How might genetic manipulation of lag1 using CRISPR-Cas9 advance our understanding of sphingolipid metabolism?

CRISPR-Cas9 technology offers precise genetic manipulation capabilities that could significantly advance lag1 research:

• Generation of point mutations in the endogenous lag1 gene to study structure-function relationships without overexpression artifacts.

• Creation of conditional lag1 alleles through insertion of degron tags or regulatable introns.

• Precise tagging of endogenous lag1 with fluorescent proteins or affinity tags at either terminus or internal sites.

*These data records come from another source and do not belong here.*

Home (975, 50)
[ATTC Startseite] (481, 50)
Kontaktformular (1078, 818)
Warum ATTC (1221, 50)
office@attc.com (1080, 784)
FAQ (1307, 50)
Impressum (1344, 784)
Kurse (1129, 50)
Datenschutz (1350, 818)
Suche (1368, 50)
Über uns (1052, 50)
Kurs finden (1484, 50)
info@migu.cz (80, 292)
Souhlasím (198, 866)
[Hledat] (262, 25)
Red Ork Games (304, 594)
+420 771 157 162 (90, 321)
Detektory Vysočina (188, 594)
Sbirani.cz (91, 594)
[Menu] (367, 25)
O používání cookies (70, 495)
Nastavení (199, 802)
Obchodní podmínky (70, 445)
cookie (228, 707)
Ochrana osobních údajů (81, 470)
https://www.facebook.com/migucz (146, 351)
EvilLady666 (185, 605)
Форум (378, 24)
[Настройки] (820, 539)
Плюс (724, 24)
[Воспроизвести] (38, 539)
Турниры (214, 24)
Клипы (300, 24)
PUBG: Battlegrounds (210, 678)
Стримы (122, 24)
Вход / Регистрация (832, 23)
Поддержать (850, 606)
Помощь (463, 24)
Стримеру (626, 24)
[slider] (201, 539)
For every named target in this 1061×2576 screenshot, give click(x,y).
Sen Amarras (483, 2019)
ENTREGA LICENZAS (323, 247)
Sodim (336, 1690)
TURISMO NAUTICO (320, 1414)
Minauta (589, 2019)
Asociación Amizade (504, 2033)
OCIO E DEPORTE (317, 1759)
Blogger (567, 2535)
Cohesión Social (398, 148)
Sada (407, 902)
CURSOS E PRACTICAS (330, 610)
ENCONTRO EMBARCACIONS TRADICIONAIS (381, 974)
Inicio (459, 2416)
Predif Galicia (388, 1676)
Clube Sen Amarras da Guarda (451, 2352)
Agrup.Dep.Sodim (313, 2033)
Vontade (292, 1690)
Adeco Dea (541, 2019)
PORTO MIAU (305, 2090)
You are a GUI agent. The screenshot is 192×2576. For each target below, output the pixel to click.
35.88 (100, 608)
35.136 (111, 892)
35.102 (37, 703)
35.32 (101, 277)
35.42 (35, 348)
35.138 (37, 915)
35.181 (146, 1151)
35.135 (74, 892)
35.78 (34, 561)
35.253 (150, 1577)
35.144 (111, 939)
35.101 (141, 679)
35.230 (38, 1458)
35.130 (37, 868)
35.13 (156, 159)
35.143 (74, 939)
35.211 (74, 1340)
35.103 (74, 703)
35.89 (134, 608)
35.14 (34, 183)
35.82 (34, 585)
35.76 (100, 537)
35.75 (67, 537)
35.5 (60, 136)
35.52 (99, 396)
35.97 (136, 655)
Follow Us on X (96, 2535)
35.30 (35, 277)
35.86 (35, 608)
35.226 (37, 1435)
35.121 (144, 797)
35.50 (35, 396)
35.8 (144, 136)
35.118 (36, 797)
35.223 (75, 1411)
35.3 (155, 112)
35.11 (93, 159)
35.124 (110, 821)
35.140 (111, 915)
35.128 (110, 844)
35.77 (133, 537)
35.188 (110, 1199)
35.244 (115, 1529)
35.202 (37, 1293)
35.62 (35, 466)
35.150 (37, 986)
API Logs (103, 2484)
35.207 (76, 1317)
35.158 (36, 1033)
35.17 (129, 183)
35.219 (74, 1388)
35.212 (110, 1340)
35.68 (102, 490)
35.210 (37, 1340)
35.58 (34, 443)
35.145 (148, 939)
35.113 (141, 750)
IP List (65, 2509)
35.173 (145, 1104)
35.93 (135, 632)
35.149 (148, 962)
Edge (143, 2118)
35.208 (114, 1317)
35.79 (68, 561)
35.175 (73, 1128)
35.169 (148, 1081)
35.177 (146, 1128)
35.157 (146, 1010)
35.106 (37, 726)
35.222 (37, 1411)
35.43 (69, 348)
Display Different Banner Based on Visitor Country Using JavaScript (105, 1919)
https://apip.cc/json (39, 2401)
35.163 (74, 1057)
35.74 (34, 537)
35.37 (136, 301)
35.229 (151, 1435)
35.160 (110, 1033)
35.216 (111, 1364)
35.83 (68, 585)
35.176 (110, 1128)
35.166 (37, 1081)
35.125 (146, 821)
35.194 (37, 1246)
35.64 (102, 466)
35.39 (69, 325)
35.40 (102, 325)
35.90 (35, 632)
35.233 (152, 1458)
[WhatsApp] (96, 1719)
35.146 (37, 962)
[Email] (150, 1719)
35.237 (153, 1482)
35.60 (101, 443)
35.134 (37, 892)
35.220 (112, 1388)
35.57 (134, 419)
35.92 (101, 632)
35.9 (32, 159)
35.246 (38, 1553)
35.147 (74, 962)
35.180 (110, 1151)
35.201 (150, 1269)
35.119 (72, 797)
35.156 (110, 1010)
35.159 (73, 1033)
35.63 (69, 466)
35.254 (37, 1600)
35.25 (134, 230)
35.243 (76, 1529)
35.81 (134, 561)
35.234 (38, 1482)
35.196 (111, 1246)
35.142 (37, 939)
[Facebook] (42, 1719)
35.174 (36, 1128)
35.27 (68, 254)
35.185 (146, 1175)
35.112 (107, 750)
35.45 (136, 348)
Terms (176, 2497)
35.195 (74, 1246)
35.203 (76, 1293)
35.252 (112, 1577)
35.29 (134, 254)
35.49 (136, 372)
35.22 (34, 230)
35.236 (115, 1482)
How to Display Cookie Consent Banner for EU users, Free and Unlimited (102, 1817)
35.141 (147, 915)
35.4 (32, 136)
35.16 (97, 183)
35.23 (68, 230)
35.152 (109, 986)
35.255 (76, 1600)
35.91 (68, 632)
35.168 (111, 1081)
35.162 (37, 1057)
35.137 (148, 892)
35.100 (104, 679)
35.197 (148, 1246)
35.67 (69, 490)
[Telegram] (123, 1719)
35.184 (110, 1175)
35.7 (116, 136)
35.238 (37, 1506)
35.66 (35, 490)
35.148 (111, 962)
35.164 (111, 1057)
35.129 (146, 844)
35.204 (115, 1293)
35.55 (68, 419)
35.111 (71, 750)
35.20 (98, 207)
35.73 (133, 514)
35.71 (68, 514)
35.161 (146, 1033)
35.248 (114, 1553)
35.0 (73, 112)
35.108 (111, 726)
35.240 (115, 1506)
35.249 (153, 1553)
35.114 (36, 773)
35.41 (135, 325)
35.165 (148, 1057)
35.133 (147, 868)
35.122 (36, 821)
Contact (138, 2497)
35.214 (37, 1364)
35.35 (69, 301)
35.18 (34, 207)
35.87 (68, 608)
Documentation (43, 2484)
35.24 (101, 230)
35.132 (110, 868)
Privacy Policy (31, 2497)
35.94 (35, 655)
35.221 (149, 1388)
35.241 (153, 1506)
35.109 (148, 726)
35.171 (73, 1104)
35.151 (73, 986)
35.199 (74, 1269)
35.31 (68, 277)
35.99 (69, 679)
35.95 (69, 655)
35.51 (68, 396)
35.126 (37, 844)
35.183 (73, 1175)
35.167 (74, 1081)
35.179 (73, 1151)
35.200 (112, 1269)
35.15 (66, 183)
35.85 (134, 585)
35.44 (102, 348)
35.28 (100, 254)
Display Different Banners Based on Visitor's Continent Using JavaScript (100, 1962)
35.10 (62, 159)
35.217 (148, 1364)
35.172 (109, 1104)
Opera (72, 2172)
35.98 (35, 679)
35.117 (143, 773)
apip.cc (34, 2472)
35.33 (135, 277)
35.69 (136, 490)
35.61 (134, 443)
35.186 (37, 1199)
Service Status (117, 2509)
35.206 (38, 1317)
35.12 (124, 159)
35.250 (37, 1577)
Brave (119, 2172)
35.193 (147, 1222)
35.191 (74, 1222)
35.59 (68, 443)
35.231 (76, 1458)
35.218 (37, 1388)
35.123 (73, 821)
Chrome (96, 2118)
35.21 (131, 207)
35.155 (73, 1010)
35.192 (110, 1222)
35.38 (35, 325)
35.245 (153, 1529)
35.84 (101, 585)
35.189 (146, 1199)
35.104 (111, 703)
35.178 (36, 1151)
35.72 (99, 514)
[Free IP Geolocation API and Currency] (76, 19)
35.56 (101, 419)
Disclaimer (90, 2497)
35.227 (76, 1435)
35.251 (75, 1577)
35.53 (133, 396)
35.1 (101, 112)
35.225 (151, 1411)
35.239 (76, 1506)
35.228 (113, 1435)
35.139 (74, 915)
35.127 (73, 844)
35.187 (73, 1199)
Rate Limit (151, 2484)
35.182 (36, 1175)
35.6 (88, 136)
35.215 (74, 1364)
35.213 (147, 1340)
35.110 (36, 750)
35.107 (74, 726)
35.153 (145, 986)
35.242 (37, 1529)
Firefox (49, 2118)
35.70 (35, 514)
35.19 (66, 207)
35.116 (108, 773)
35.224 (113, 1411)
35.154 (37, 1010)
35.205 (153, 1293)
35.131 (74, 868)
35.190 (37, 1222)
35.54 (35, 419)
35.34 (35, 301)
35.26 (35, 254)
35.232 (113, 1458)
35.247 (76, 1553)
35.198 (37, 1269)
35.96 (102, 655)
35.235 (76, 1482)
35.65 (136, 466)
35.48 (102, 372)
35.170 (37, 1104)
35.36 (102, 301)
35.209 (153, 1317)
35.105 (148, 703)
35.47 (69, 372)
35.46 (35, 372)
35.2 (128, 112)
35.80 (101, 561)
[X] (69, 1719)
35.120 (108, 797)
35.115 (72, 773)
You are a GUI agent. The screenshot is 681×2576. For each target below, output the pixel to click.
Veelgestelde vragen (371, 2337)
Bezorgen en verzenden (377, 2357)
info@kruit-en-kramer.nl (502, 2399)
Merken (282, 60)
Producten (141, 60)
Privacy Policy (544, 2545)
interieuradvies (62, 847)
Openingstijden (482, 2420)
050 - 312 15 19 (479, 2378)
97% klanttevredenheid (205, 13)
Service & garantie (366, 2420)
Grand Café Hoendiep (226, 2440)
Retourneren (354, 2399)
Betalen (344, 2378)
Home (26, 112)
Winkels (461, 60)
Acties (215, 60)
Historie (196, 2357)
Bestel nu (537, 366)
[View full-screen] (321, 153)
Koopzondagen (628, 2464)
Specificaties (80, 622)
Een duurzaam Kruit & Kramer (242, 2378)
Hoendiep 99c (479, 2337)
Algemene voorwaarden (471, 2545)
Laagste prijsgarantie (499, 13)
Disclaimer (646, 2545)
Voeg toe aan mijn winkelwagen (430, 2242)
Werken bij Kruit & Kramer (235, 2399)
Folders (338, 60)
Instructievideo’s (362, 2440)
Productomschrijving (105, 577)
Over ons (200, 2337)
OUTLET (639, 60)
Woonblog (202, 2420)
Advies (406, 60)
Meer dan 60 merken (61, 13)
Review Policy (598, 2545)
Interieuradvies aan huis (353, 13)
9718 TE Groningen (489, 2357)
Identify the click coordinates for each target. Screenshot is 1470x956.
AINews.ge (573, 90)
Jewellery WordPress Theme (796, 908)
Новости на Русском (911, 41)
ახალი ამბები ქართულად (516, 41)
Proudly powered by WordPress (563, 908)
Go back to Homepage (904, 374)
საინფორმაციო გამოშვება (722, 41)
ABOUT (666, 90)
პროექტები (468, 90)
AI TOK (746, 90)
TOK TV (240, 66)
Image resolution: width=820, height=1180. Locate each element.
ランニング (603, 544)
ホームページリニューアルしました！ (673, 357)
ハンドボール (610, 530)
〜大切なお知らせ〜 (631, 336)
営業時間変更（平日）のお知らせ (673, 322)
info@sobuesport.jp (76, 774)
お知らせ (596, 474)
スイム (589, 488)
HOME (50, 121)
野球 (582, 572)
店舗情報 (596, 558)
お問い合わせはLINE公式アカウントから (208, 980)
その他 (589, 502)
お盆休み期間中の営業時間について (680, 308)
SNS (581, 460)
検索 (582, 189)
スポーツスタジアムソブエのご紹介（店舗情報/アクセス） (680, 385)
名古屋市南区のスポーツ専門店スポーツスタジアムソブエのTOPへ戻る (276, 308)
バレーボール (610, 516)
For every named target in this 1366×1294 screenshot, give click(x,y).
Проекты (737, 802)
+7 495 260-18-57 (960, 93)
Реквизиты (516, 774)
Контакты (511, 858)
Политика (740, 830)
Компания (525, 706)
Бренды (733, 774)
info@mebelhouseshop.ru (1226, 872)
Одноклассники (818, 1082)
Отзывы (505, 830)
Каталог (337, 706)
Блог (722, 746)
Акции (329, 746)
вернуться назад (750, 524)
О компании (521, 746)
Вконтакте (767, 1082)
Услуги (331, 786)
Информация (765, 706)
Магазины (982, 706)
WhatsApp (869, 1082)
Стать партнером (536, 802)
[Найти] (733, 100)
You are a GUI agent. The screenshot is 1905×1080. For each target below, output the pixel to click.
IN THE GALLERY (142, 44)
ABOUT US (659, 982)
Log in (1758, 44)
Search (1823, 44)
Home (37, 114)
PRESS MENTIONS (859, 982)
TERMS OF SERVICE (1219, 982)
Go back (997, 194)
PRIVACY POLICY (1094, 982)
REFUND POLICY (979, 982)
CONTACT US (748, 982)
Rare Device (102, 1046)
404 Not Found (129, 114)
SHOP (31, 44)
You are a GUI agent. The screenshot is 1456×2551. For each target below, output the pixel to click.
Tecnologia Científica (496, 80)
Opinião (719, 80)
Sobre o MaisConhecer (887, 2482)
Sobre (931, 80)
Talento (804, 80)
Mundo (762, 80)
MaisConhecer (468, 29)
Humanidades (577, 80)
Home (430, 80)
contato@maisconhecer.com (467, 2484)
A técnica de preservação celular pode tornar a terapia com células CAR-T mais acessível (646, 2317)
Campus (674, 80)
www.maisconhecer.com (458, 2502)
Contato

• Simultaneous manipulation of lag1 and interacting partners to study genetic interactions and pathway relationships.

• Development of CRISPR interference (CRISPRi) or activation (CRISPRa) systems compatible with S. pombe to modulate lag1 expression without permanent genetic changes.

These approaches, potentially combined with the rapid regulation offered by systems like the urg1 promoter , would enable more sophisticated studies of lag1 function in its native context.

What implications does lag1 research in S. pombe have for understanding human ceramide synthases and associated diseases?

Research on lag1 in S. pombe has translational relevance for human health:

• S. pombe lag1 shares functional homology with human ceramide synthases (CerS1-6), which are implicated in various diseases including cancer, neurodegeneration, and metabolic disorders.

• The simplified sphingolipid metabolism in yeast makes it an excellent model for dissecting basic mechanisms that may be conserved in humans.

• Insights from lag1 studies can inform the development of therapeutic strategies targeting specific ceramide synthase isoforms in humans.

• S. pombe assays for mitotic recombination could be adapted to study how sphingolipid imbalances caused by lag1 dysfunction affect genome stability, which has implications for cancer research.

Comparative studies between yeast lag1 and human ceramide synthases could reveal both conserved mechanisms and species-specific adaptations in sphingolipid metabolism regulation.